We've heard this story time and time again; the idea that today's youth is worse than past generations has been recycled in various contexts — from young people's place at work to their reliance on technology to their changing moral values.
Young adults have used social media to air grievances about the economy and crumbling social safety net, and it's given older people ammunition to criticize the poor little young people whining on their damned smartphones.
A few years after the Great Recession, TIME magazine published a cover that read "The Me Me Me Generation: Millennials are lazy, entitled narcissists who still live with their parents." The article claimed that millennials, people born between 1980 and 2000, both rich and poor, suffered higher rates of narcissism, materialism and technology addiction than ever before, while framing young people's reduced mobility as the fault of a flawed culture.
But things are a little more nuanced than that.
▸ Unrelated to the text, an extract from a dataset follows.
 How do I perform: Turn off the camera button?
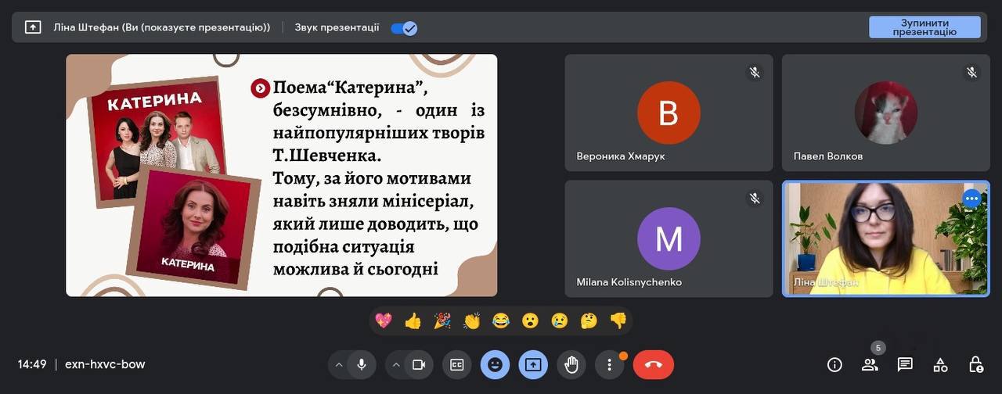coord(419,364)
Most media outlets that spoon-feed this narrative fail to take into account historical context and the simple fact that pop culture is a fluid part of society. For example, household televisions were rapidly embraced, much like the iPhone. The number of household televisions increased from 0.4 percent in 1948 to 55.7 percent in 1954 and to 83.2 percent four years later.
Young people's economic frustration is portrayed as a lifestyle choice across media outlets, while politicians try to make people believe societally inherited disadvantages aren't real and promote policies at odds with the views of many millennials (see: Brexit).
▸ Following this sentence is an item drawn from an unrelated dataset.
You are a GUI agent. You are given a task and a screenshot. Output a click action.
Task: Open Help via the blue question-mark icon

TIME magazine's story, along with various other media outlets lamenting at a history of participation trophies, attempt to capture the feelings of frustrated adults and parents who would rather point the finger and say, "I had it worse than you," than recognize the efforts of today's generation.
Millennials are more likely to attain higher education, according to 2014 research from the Pew Research Center. Twenty-seven percent of millennial women had completed at least a bachelor's degree compared to 7 percent of the silent generation and 14 percent of baby boomers around the same age.
Men don't fare much differently, as 21 percent of millennial men had at least a bachelor's degree in 2014, compared with 12 percent and 17 percent of their silent and baby boomer counterparts, respectively. However, 78 percent of men amongst the silent, boomer and Generation X age groups were employed at ages 18 to 33, compared to 68 percent of millennial men.
Despite pursuing more education, young Americans tolerate fewer earnings. Millennials wed at lower rates and forgo what were once considered basic needs such as banks, homes and even health insurance. According to data from the Transamerica Center for Health Studies, nearly 50 percent of millennials struggle to pay for their healthcare, opting to minimize costs by skipping, delaying or stopping care.
The economic suffering caused by the Great Recession has shaped both younger and older Americans. When unemployment hit a 26-year high in 2009, millions of older Americans found themselves delaying retirement and competing with young people for entry-level jobs. Rising tuition did not only impact students but also many parents, who had to pay to care for their children reclaiming their bedrooms after four years of independence to pay off student debt.
Fortunately, things have improved since then. According to the Bureau of Labor and Statistics, unemployment has hit a 16-year low at 4.3 percent, demonstrating that young people do feel the urgency of having a good work ethic. Instead of breeding resentment amongst age groups, we should embrace where our dilemmas overlap and work together for policies that improve the future.